Das Land der armen Leute 6

Als es mich zur Zeit der schweren Not des Nachwinters von 1852 hinaus auf die Rhön getrieben hatte zu den armen Leuten, schrieb ich unter andern folgende Sätze nieder, die hier als eine summarische Rückschau auf das bisher Gesagte eine Stelle finden mögen:
Es lag eine dunkle Wolke auf den Bergen, und wo der Sturm das Gewölk zuzeiten zerriß, schaute ich von meiner schnee- und eisbedeckten hohen Warte auf beschneite Bergkuppen hinab und in winterstarre Talgründe, in denen die Hütten der Dörfer ausgestreut lagen, grau und formlos, gleich den Basaltblöcken ringsumher, daß das Auge die einen von dem andern nicht zu unterscheiden vermochte.
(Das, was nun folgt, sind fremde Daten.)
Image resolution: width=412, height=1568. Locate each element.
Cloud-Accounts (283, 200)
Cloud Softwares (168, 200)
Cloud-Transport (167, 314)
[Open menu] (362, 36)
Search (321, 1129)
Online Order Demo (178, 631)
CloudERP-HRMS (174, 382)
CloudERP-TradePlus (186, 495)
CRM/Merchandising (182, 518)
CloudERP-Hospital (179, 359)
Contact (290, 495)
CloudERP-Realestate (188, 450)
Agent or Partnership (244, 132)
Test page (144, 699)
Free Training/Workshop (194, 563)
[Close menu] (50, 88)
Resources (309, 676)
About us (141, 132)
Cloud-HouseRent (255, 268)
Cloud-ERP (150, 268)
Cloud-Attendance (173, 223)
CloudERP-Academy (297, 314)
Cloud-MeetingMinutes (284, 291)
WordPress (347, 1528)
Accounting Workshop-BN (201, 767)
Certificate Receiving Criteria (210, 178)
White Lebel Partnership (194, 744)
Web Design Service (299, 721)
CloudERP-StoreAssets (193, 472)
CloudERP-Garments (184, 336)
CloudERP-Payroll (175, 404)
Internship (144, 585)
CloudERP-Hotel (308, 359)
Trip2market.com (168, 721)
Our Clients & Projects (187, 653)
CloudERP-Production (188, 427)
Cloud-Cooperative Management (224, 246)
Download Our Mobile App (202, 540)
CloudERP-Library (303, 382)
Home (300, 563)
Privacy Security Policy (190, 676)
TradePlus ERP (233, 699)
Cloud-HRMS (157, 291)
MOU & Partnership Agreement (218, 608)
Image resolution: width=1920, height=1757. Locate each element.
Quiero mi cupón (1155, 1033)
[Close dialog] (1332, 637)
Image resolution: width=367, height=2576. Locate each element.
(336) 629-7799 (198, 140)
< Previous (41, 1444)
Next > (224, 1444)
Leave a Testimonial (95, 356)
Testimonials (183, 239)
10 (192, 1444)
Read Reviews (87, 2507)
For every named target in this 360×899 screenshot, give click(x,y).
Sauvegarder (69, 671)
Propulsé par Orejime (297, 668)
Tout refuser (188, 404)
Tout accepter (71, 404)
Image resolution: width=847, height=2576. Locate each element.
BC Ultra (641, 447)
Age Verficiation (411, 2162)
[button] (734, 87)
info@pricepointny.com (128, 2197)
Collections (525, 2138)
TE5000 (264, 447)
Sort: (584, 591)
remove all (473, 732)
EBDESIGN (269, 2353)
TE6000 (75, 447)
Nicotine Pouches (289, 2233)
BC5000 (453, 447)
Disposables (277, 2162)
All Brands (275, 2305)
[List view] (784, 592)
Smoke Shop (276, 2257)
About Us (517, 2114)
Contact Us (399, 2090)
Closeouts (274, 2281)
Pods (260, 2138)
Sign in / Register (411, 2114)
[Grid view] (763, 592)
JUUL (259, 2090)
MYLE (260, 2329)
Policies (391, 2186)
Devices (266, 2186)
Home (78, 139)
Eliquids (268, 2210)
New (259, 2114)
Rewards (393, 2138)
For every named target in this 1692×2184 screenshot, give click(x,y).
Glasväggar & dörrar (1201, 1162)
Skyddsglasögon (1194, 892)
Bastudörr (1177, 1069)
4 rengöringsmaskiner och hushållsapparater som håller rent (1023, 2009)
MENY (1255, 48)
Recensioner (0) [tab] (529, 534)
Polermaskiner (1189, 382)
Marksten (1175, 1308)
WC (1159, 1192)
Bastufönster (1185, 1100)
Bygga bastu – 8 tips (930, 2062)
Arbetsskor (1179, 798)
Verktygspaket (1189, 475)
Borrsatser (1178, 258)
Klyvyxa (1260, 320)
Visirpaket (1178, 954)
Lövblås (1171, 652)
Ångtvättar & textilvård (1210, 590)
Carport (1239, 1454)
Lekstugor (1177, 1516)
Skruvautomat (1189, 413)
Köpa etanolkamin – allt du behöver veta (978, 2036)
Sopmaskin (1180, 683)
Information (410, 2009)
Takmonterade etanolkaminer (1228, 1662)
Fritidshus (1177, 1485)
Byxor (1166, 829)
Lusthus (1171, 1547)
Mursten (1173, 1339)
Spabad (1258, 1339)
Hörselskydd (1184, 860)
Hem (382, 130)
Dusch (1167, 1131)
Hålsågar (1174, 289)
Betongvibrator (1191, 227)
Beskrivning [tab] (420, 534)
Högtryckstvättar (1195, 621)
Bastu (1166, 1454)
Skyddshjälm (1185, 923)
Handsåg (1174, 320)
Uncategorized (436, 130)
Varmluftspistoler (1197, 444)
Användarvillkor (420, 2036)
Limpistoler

Ich stand auf dem Arnsberge, einem steilen Basaltkegel der Rhön, der mitten inne liegt zwischen zwei der ärmsten Striche des Gebirges, dem Dammersfeld und der Kreuzberggruppe, gleich einem Wartturme vor den Toren dieser Hofburg der Armut und des Elendes. Es war aber am 28. März dieses Jahres, am Tage Mariä Verkündigung, und drunten im Maingrunde war heute ein lauer, sonniger Frühlingstag. Heitere Menschen werden ins Freie geströmt sein, um sich an dem ersten Gezwitscher der Vögel, an den ersten Veilchen und dem blauen Himmel zu erfreuen, und nur im Hintergrund erblickten sie einen dämmernden, wogenden Nebel, der das Gebirge verhüllte. Das ist der große düstere Vorhang, der sich in jedem Frühjahr an warmen, klaren Märztagen vor der weitgedehnten Basaltkette der Rhön, des Vogelsberges und des Westerwaldes niedersenkt, und die wenigsten Talbewohner wissen, wieviel Eis und Schnee, Hunger und Kummer, Seufzer und Tränen dieser Vorhang jahraus, jahrein verbergen muß. Gleich einer zyklopischen Schutzmauer schließen die drei Gebirgszüge von der Südwestspitze Thüringens bis zum Siebengebirge den gesegnetsten Winkel Deutschlands, den Rheingau und den untern Maingrund, schirmend gegen Norden und Osten ab. Hier trifft der Nordsturm den armen Kartoffelbauer dreifach, damit der rheinische Weinbauer die Rebe während des kältesten Winters frei am Pfahle kann stehen lassen und sie nicht gleich dem schwäbischen Winzer mühselig loszupfählen, umzulegen und mit dem Winterbett einer Erdscholle zu decken braucht; hier werden im Sommer die übermächtigen Regenmassen zurückgehalten, damit sie den Wein auf den südlichen Rebenhängen nicht in Wasser verwandeln; es sind diese drei Bergketten zwei Dritteile des Jahres mit dem Fluch eines hochnordischen Klimas beladen, damit uns der Rhein- und Maingrund ein Italien in Deutschland vordichten könne. In diesen Bergen und ihrem rätselhaft abenteuerlichen Widerspiel zu den umliegenden Gauen hat es die Natur mit Lapidarbuchstaben schriftlich gegeben, daß die Ungleichheit das oberste Grundrecht aller organischen Entwicklung sei.
Frühling und Winter lagen hier so eng zusammengerückt, wie man es außerdem nur auf den Alpengebirgen des Südens finden wird. Vor drei Stunden noch hatte ich unten im Brendtale geglüht vor Sonnenhitze, daß ich kaum den  Mantel ertragen konnte, während bei dem Dorf Oberweißenbrunn am Fuß des Arnsberges mein Bart bereits vereist und fest gefroren war, und hier oben aus dem Gipfel bei der eisigen Nordluft und dem fußtiefen Schnee eine plötzliche Ermattung mir trotz dem Mantel den sichern Tod des Erfrierens gebracht hätte. Der bayerische Topograph Walther erzählt von einem russischen Soldaten, der im Wonnemond erfroren ist auf diesen Bergen, die im Durchschnitt nicht viel höher liegen als die Stadt München.